(Saved entries)
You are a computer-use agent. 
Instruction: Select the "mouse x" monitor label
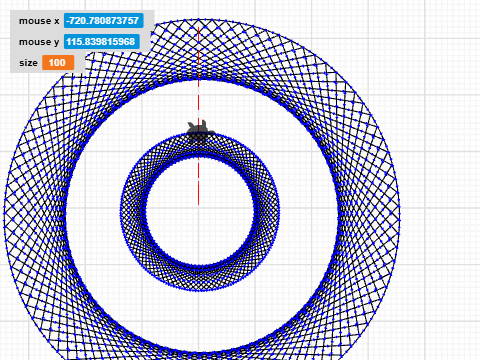pos(39,21)
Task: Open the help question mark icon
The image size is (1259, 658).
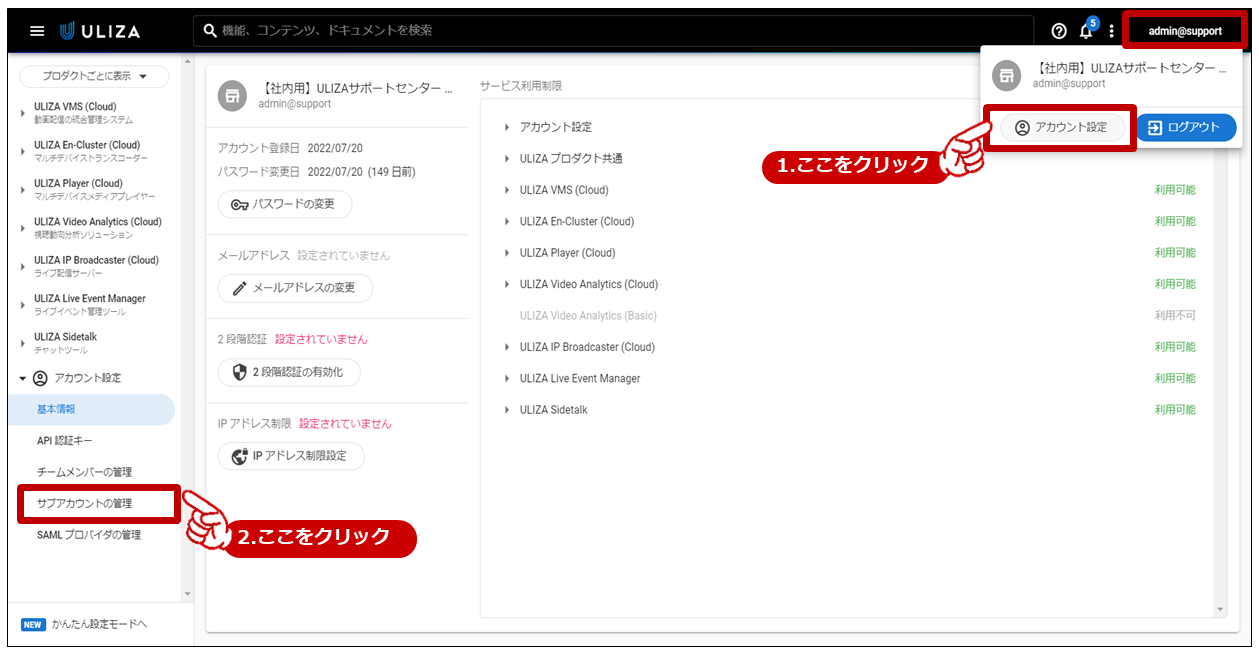Action: [1059, 31]
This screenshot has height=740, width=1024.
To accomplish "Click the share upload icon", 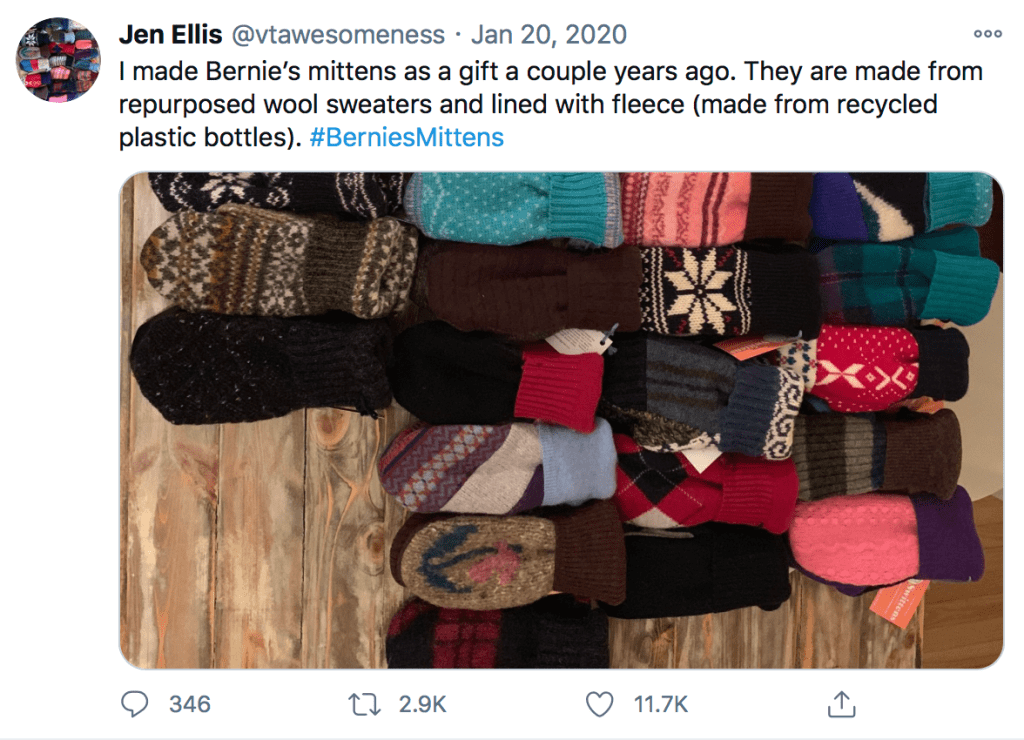I will tap(840, 704).
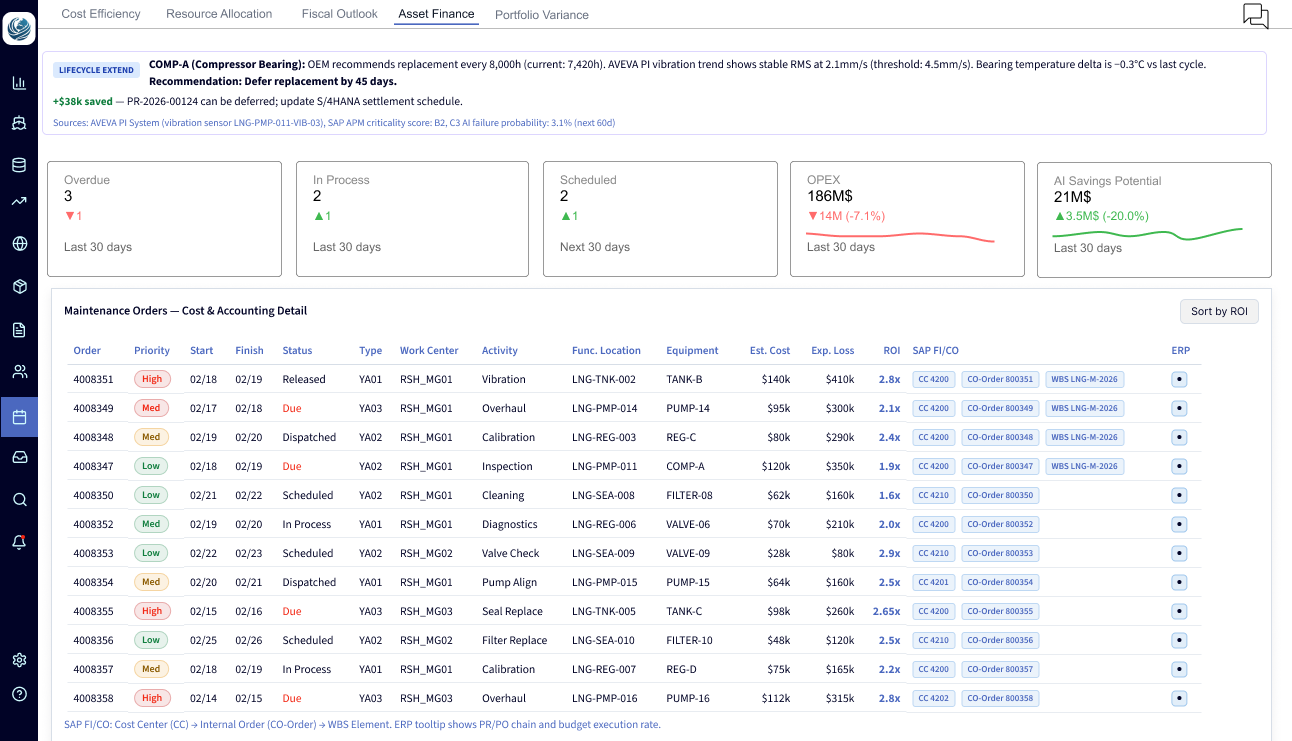Image resolution: width=1292 pixels, height=741 pixels.
Task: Open the chat comments icon top right
Action: pos(1255,16)
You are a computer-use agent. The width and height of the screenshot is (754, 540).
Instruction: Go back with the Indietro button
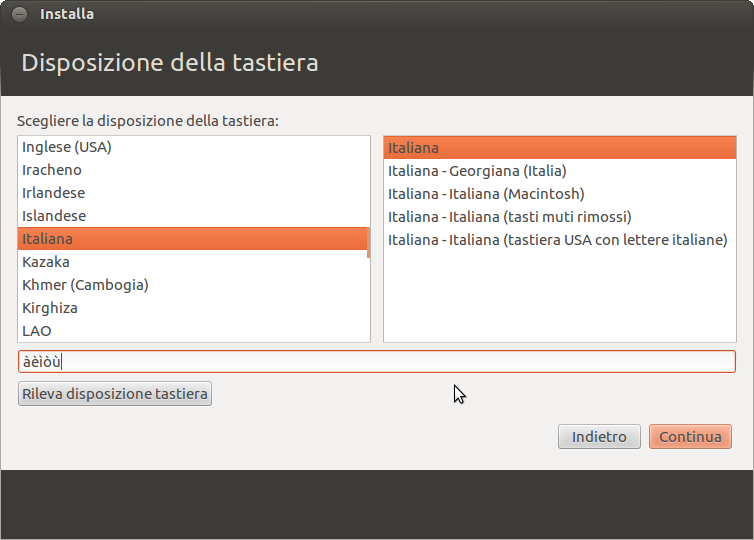pyautogui.click(x=599, y=437)
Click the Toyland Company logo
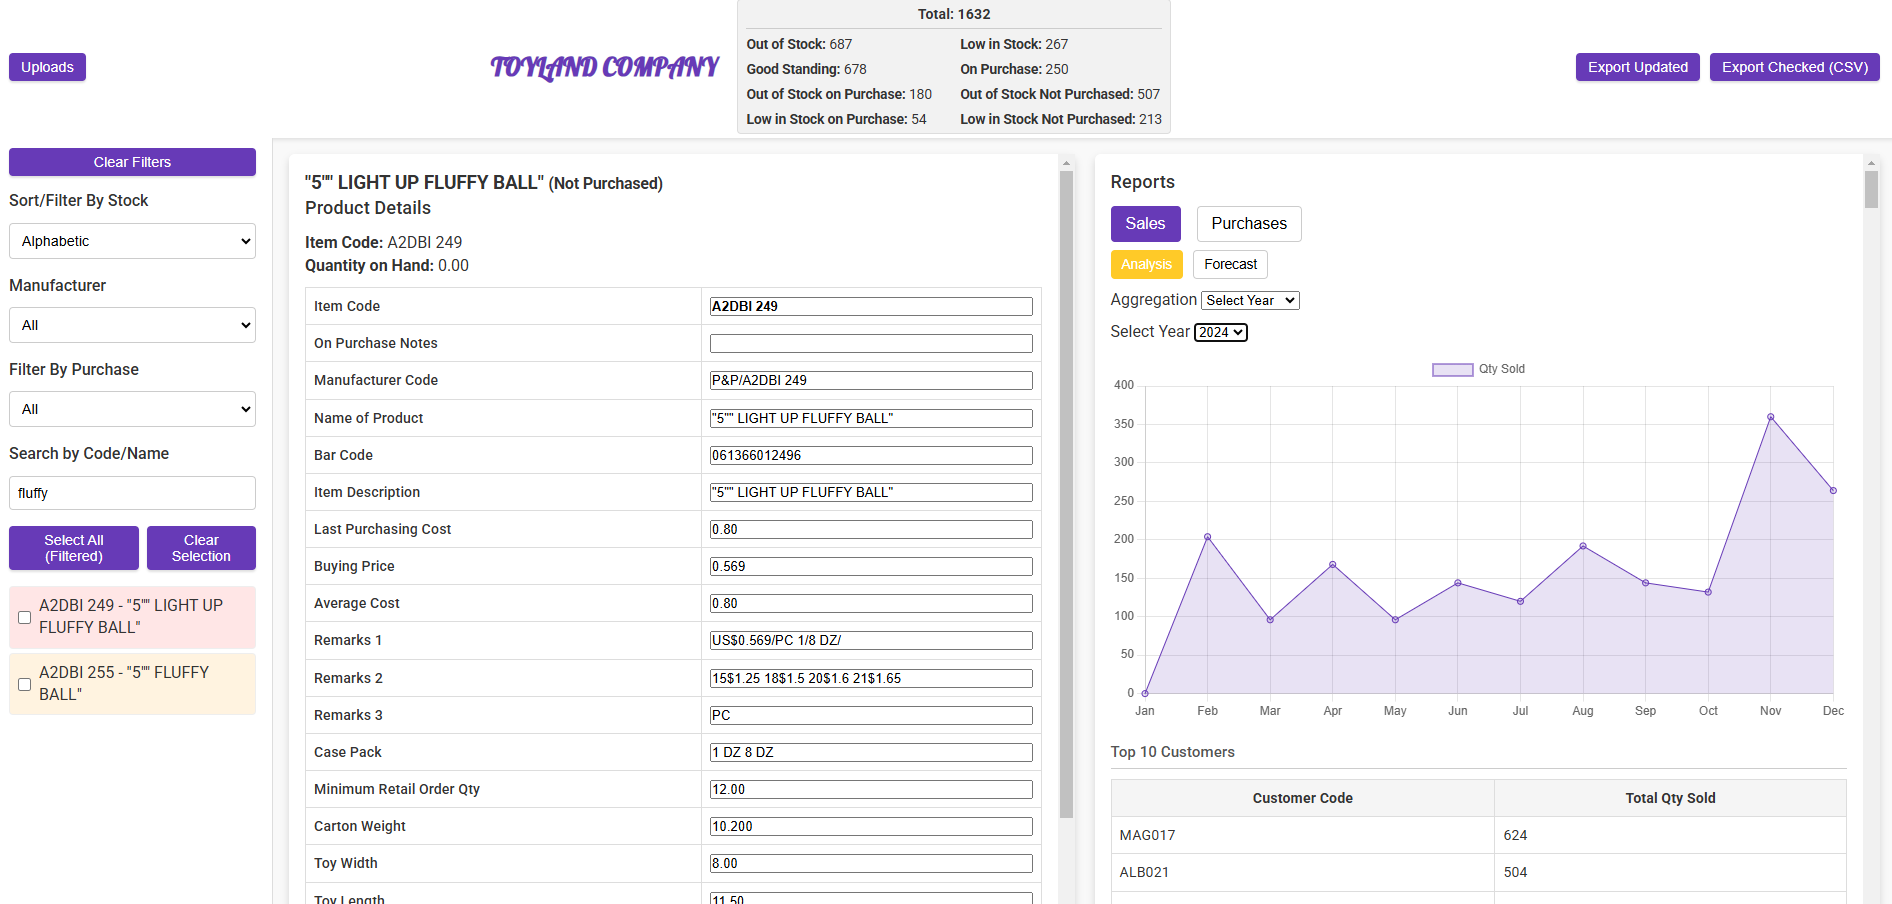This screenshot has height=904, width=1892. (x=604, y=67)
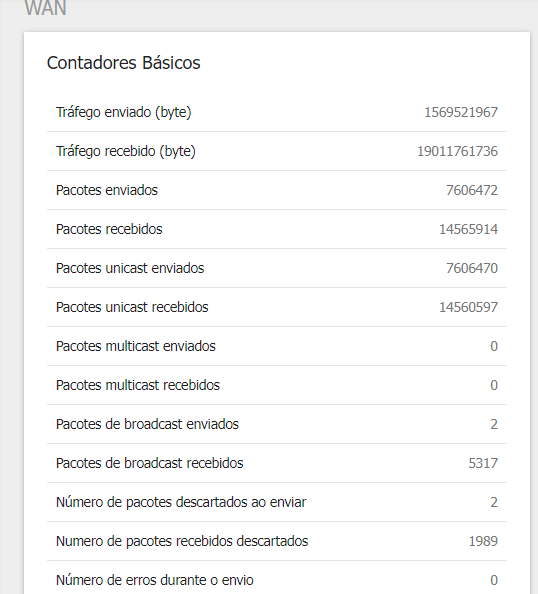Image resolution: width=538 pixels, height=594 pixels.
Task: Click the Pacotes enviados value 7606472
Action: [x=472, y=190]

What is expected: The lines from the top of the data above through the one holding "This screenshot has height=740, width=1024." are to be repeated exactly, and only those, with no pictures.

Output below:
You are a computer-use agent. 
Instruction: Select the "mouse x" monitor label
pos(39,21)
Task: Open the help question mark icon
The image size is (1259, 658).
Action: [1059, 31]
This screenshot has height=740, width=1024.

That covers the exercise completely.